One was watching the other day a red-tailed hawk, high in the heavens, circling effortlessly, without a beat of the wing, just for the fun of flying, just to be sustained by the air-currents. Then it was joined by another, and they were flying together for quite a while. They were marvellous creatures in that blue sky, and to hurt them in any way is a crime against heaven. Of course there is no heaven; man has invented heaven out of hope, for his life has become a hell, an endless conflict from birth to death, coming and going, making money, working endlessly. This life has become a turmoil, a travail of endless striving. One wonders if man, a human being, will ever live on this earth peacefully. Conflict has been the way of his life - within the skin and outside the skin, in the area of the psyche and in the society which that psyche has created.

Probably love has totally disappeared from this world. Love implies generosity, care, not to hurt another, not to make another feel guilty, to be generous, courteous, and behave in such a manner that your words and thoughts are born out of compassion. Of course you cannot be compassionate if you belong to organized religious institutions - large, powerful, traditional, dogmatic, that insist on faith. There must be freedom to love. That love is not pleasure, desire, a remembrance of things that have gone. Love is not the opposite of jealousy, hate and anger.

All this may sound rather Utopian, idealistic, something that man can only aspire to. But if you believe that then you will go on killing. Love is as real, as strong, as death. It has nothing to do with imagination, or sentiment, or romanticism; and naturally it has nothing to do with power, position, prestige. It is as still as the waters of the sea and as powerful as the sea; it is like the running waters of a rich river flowing endlessly, without a beginning or an end. But the man who kills the baby seals, or the great whales, is concerned with his livelihood. He would say, `I live by that, that is my trade.' He is totally unconcerned with that something which we call love. He probably loves his family - or he thinks he loves his family - and he is not very much concerned with how he gains his livelihood. Perhaps that is one of the reasons why man lives a fragmentary life; he never seems to love what he is doing - though perhaps a few people do. If one lived by the work one loves, it would be very different - one would understand the wholeness of life. We have broken up life into fragments: the business world, the artistic world, the scientific world, the political world and the religious world. We seem to think that they are all separate and should be kept separate. So we become hypocritical, doing something ugly, corrupt, in the business world and then coming home to live peacefully with our family; this breeds hypocrisy, a double standard of life.

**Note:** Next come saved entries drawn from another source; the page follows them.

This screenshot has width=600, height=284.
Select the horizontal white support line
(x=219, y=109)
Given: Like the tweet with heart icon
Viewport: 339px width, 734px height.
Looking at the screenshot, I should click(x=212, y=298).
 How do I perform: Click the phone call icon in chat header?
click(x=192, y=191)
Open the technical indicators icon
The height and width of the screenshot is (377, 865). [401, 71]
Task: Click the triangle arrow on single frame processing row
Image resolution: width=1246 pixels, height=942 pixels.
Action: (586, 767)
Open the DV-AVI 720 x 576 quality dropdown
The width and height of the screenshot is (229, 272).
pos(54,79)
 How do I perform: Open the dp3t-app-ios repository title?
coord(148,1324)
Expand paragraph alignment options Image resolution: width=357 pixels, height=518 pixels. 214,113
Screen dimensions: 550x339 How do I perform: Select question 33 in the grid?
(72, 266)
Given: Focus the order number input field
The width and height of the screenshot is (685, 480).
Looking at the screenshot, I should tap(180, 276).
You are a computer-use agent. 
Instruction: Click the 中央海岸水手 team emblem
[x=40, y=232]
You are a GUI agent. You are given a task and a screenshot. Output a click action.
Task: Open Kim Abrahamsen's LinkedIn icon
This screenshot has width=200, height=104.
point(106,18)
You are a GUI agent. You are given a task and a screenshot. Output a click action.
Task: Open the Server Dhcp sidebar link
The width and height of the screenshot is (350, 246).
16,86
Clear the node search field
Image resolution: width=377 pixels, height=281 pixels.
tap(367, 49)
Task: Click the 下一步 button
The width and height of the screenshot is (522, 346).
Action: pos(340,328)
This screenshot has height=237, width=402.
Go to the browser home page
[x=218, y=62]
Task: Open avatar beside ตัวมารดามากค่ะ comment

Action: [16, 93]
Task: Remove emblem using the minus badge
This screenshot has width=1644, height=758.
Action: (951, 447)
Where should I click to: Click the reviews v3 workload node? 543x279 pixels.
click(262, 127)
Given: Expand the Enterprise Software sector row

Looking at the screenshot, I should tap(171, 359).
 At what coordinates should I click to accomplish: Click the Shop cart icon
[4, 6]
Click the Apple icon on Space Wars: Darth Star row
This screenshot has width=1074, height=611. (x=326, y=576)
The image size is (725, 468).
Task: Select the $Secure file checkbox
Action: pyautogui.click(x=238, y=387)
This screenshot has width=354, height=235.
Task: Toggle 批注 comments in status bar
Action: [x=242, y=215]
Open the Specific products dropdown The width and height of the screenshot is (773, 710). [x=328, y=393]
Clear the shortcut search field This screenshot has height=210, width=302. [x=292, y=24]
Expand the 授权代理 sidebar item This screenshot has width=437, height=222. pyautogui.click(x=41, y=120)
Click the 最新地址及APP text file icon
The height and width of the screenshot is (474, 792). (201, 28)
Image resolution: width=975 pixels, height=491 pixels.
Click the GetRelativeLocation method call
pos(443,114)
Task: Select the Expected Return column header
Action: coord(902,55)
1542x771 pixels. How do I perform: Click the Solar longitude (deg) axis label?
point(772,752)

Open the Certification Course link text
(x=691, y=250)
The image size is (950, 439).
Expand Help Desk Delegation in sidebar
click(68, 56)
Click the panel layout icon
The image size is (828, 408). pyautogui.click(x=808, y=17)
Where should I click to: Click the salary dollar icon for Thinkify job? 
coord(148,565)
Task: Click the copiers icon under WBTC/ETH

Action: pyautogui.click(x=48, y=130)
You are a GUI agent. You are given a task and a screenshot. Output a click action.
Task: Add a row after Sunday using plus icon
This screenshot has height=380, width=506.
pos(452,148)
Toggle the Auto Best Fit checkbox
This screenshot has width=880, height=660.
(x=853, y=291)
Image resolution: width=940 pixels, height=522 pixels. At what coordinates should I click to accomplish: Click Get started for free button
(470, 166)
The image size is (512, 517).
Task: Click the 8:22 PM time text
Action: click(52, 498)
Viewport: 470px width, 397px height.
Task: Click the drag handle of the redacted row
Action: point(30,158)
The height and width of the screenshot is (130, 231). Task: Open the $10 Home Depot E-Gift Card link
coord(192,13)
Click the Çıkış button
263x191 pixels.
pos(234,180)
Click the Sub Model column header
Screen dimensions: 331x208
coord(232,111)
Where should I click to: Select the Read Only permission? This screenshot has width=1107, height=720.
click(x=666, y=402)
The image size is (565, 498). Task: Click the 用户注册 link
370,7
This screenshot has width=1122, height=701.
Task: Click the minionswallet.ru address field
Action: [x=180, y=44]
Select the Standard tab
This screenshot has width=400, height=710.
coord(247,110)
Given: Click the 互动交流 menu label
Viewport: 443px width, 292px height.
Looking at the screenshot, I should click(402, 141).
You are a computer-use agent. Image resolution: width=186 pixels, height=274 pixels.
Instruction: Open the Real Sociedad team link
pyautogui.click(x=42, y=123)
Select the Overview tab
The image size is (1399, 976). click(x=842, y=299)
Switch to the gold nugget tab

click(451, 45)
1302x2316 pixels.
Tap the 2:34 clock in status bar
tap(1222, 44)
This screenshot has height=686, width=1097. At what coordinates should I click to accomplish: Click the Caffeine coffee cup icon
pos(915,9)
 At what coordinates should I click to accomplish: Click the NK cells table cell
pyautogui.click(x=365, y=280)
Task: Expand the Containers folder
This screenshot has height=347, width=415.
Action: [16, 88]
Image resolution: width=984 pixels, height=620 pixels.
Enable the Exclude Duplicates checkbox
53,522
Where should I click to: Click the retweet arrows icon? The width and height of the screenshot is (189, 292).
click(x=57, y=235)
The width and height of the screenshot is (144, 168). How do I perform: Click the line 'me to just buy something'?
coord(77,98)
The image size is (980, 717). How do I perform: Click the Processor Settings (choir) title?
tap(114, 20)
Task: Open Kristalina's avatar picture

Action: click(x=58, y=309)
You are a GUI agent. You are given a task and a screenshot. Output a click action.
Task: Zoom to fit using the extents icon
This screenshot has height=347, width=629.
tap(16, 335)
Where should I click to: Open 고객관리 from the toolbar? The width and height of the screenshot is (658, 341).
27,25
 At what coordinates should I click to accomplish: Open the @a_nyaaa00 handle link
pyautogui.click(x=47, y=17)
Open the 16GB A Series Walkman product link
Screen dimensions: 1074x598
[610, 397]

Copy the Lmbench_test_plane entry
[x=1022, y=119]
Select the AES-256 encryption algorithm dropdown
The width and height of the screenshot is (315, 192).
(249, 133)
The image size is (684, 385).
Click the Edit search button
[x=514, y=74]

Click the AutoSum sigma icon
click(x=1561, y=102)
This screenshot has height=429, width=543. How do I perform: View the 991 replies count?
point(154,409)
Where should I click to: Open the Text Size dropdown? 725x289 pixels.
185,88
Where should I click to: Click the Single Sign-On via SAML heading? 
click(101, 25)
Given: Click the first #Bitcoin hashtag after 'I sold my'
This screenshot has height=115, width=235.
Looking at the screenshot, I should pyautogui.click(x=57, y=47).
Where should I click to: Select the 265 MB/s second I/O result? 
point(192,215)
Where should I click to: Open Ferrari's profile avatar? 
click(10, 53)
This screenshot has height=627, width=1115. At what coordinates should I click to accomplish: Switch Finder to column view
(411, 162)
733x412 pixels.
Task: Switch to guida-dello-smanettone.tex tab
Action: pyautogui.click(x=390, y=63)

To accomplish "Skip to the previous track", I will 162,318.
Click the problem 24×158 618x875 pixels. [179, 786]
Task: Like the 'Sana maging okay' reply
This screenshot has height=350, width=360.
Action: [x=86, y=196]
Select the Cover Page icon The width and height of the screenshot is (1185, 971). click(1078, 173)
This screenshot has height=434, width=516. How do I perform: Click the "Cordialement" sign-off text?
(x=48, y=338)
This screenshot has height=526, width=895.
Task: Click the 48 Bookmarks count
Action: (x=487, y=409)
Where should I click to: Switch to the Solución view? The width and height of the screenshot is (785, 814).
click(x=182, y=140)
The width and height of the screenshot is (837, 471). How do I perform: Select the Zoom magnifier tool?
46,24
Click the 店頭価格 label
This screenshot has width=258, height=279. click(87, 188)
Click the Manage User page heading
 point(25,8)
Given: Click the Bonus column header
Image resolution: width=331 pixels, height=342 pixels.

It is really a marvellous earth. That bird sitting on the tallest tree has been sitting there every morning, looking over the world, watching for a greater bird, a bird that might kill it, watching the clouds, the passing shadow, and the great spread of this rich earth, these rivers, forests and all the men who work from morning until night. If one thinks at all, in the psychological world, it is to be full of sorrow. One wonders too if man will ever change, or only the few, the very, very few. Then what is the relationship of the few to the many? Or, what is the relationship of the many to the few? The many have no relationship to the few. The few do have a relationship.

Sitting on that rock, looking down into the valley, with a lizard beside you, you daren't move in case the lizard should be disturbed or frightened. And the lizard too is watching. And so the world goes on: inventing gods, following the hierarchy of god's representatives; and all the sham and the shame of illusions will probably go on, the thousand problems getting more and more complex and intricate. Only the intelligence of love and compassion can solve all problems of life. That intelligence is the only instrument that can never become dull, useless.